(begin)

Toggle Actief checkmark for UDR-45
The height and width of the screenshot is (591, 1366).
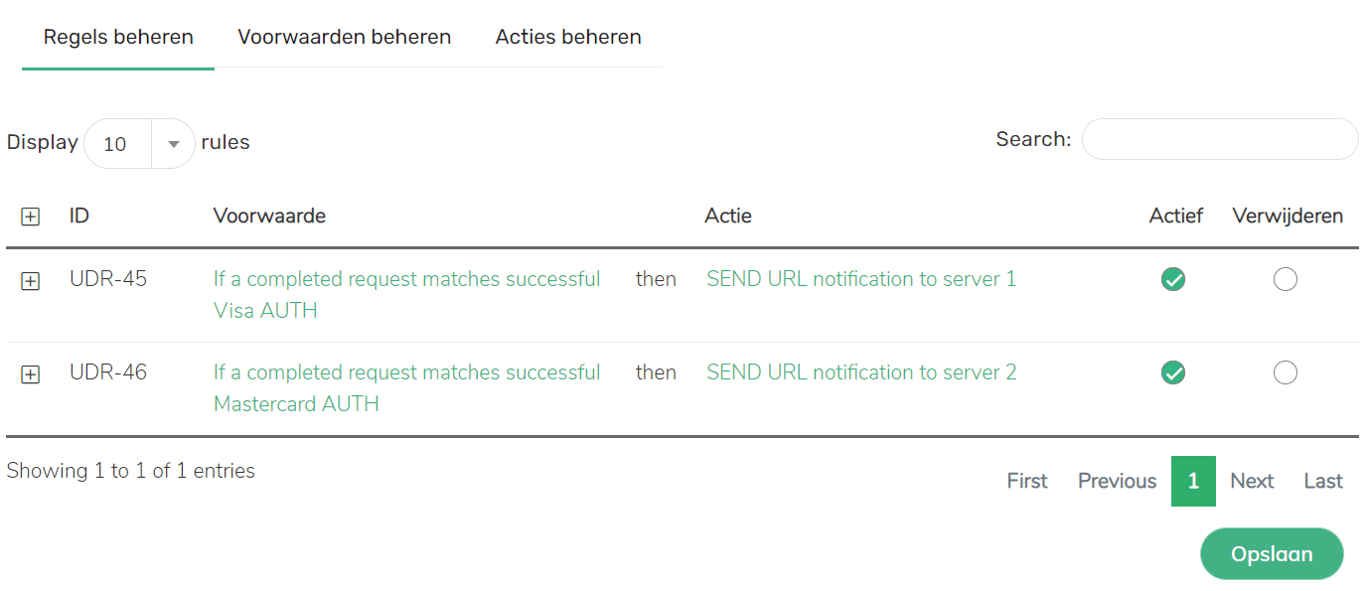click(x=1173, y=280)
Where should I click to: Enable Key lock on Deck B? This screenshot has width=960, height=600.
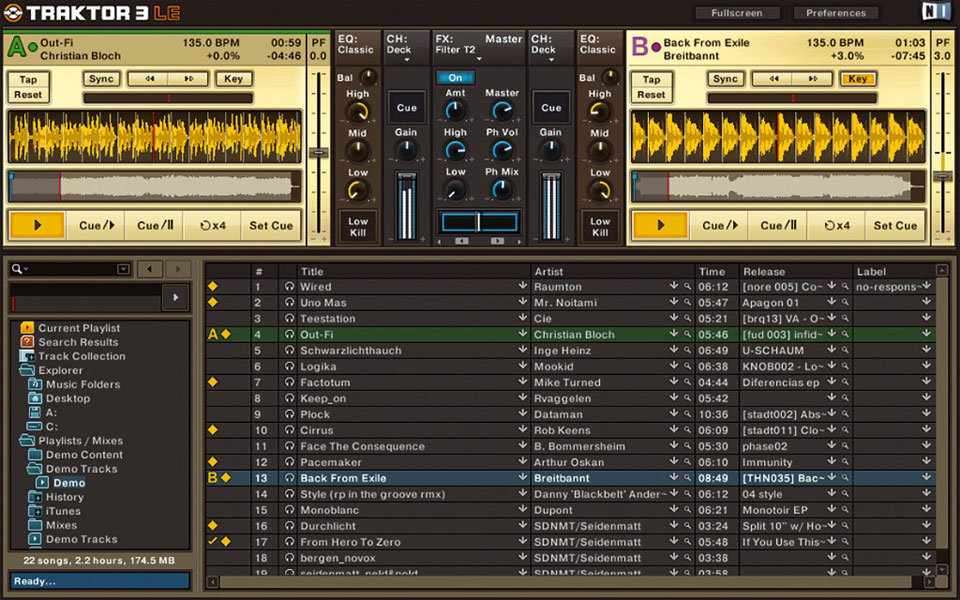pyautogui.click(x=857, y=78)
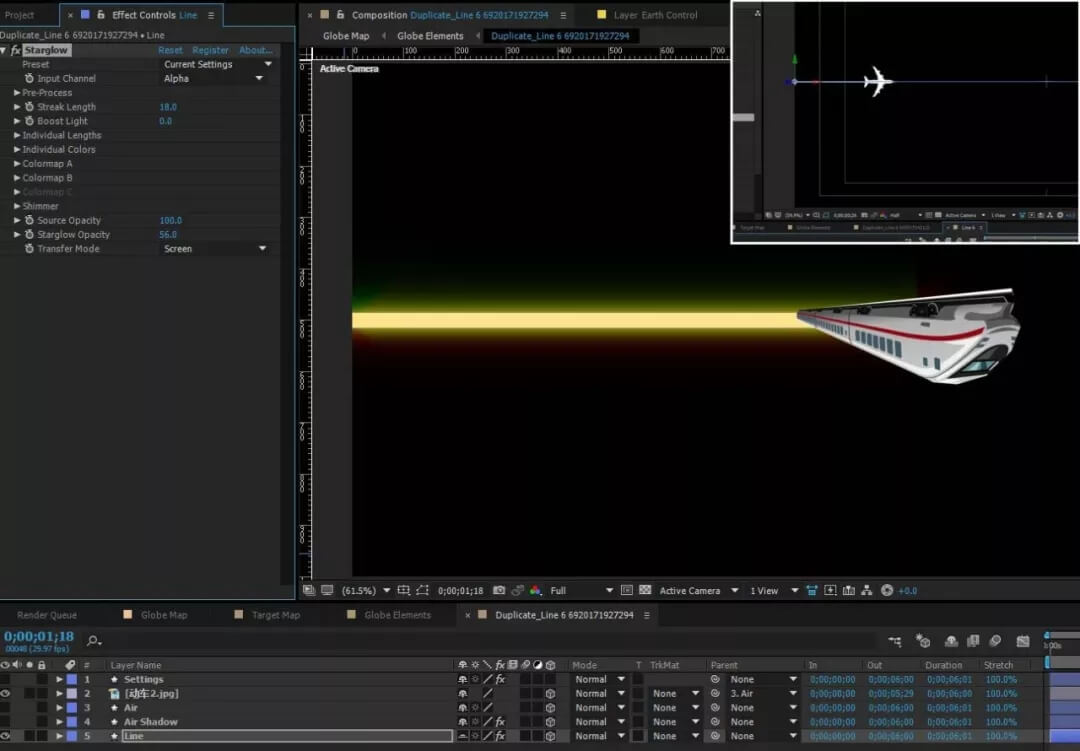Image resolution: width=1080 pixels, height=751 pixels.
Task: Click the Starglow Opacity stopwatch icon
Action: [x=29, y=235]
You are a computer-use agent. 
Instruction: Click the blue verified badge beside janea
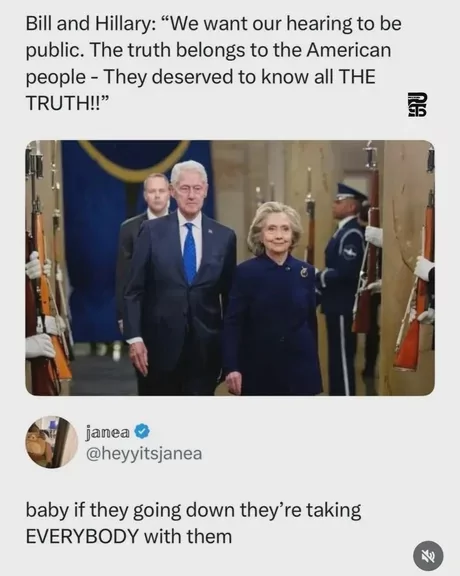tap(142, 431)
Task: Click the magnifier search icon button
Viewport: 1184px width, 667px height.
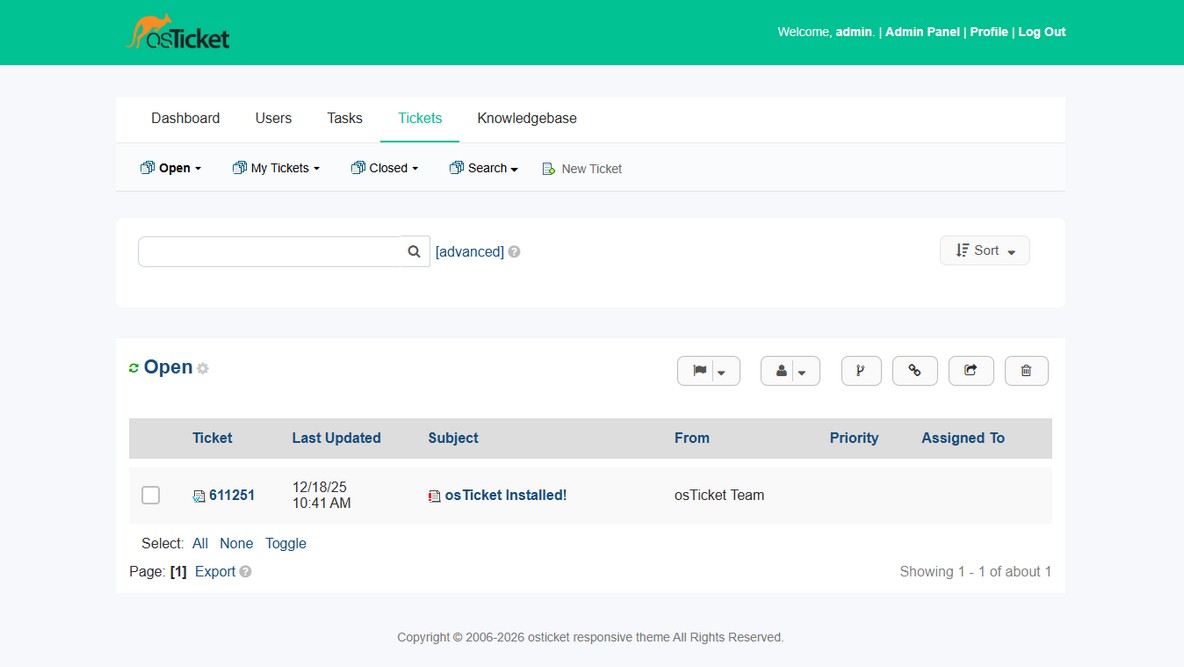Action: pyautogui.click(x=414, y=252)
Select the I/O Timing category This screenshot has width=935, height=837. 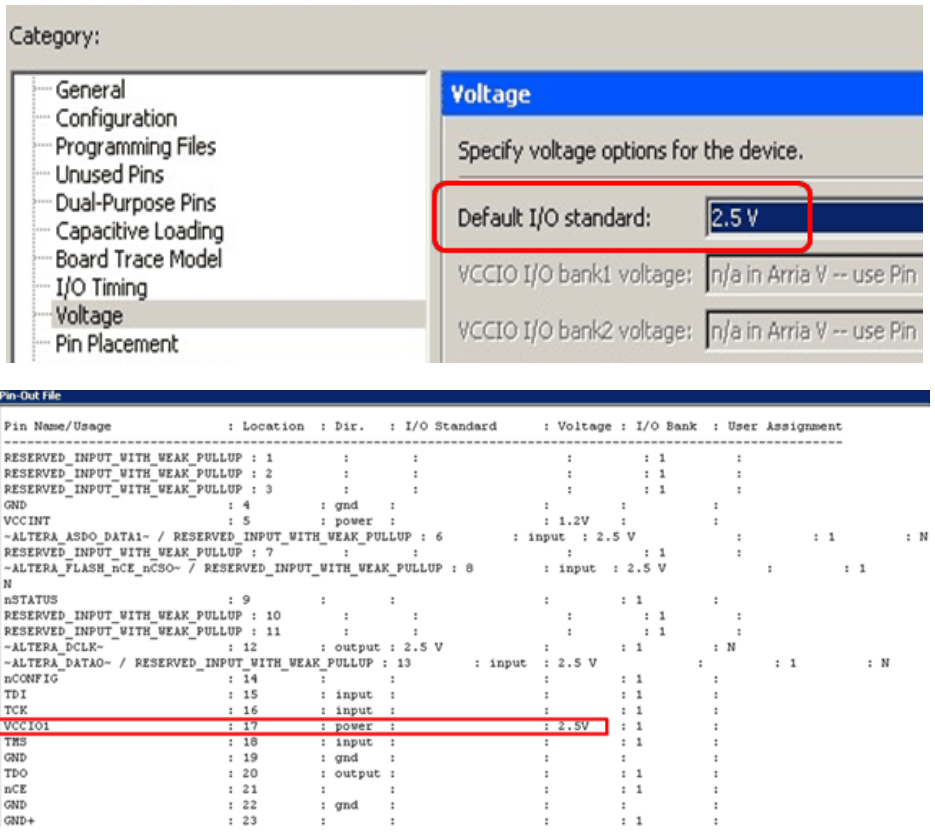point(101,288)
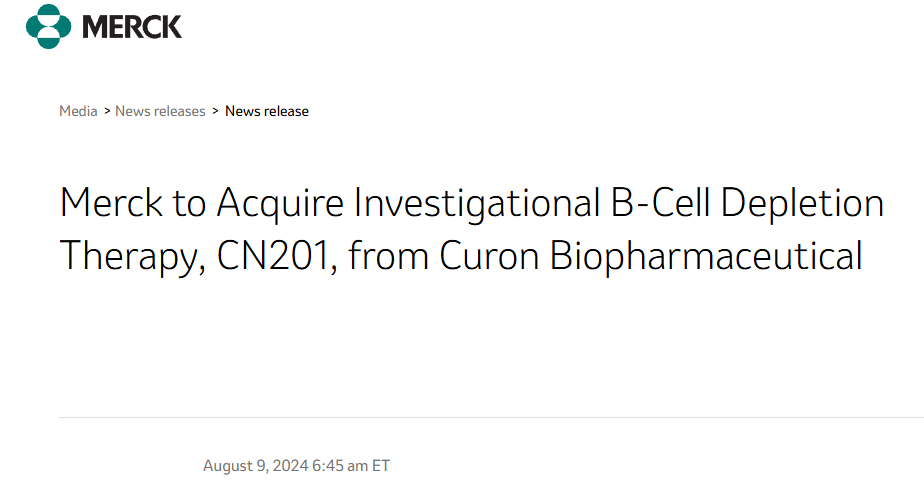Click the headline line beginning Merck to Acquire
Image resolution: width=924 pixels, height=489 pixels.
[471, 203]
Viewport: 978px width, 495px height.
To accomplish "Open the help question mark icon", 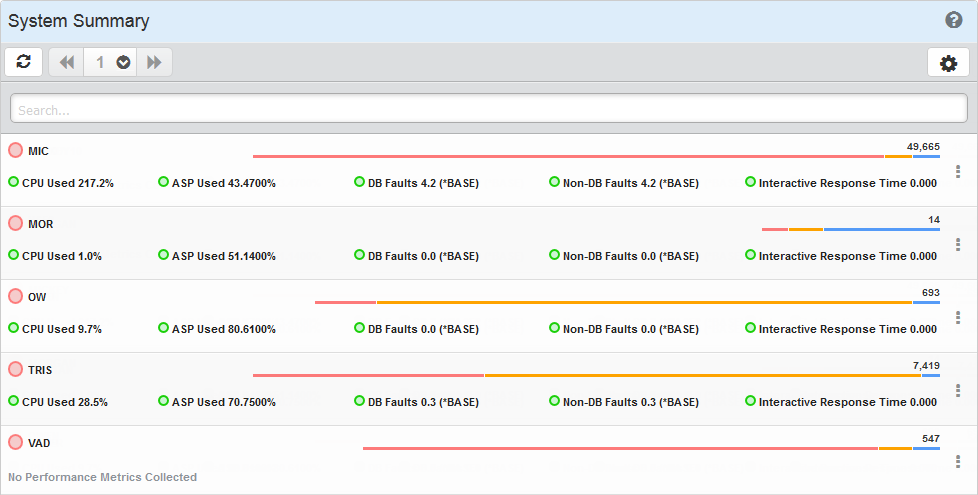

(end)

▶ [WHAT IS EXPECTED]
Output everything from the line containing "Viewport: 978px width, 495px height." down to the end of the material as a JSON list of strings, one per line, skipping blank lines. Leave the pictures out.

▶ [FULL OUTPUT]
[
  "Viewport: 978px width, 495px height.",
  "To accomplish \"Open the help question mark icon\", "
]